Por que você não deve esperar para fazer o inventário
- patricia Leandro Da Silva

- 25 de mar.
- 1 min de leitura
Após o falecimento de um ente querido, além do impacto emocional, a família precisa lidar com questões jurídicas importantes e uma das principais é o inventário.
O que muitos não sabem é que existe prazo legal para sua abertura, e o atraso pode gerar custos adicionais relevantes.
Prazo legal para abertura do inventário depende muito do Estado em que será realizado. No Estado de São Paulo, o inventário deve ser iniciado em até 60 dias contados do falecimento.
O descumprimento desse prazo pode acarretar multa sobre o ITCMD (Imposto sobre Transmissão Causa Mortis e Doação).

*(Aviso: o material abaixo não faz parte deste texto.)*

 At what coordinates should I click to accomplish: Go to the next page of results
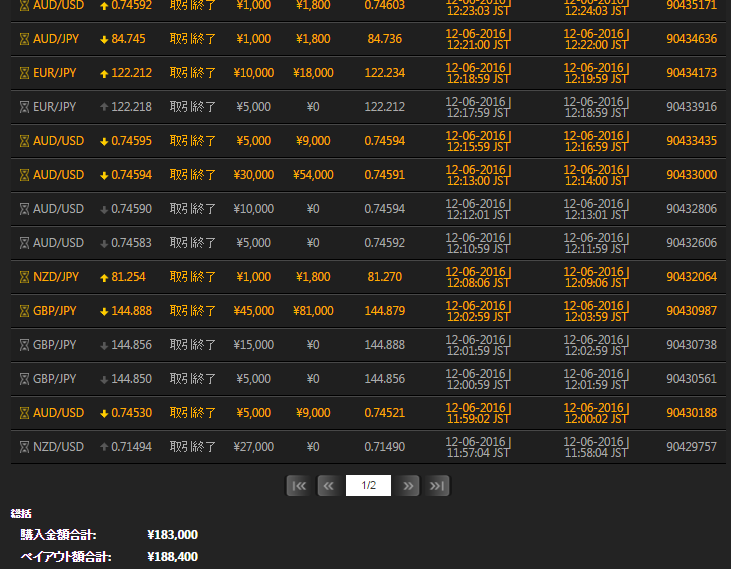(408, 486)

Ainda que seja uma das maiores preocupações, o impacto não é apenas tributário.
Sem inventário:
Contas bancárias permanecem bloqueadas
Imóveis não podem ser vendidos ou regularizados
Veículos não podem ser transferidos
Herdeiros ficam impossibilitados de exercer seus direitos
Na prática, o patrimônio fica “paralisado”.
Existe um erro comum: acreditar que o inventário pode ser feito “quando quiser”.
Isso não é verdade.
O inventário é o único meio legal de transferir os bens do falecido aos herdeiros.
Adiar o inventário não evita custos apenas os aumenta.
Buscar orientação jurídica desde o início permite:
Evitar multas
Reduzir burocracias
Agilizar a liberação dos bens
A regularização sucessória deve ser tratada com prioridade e estratégia.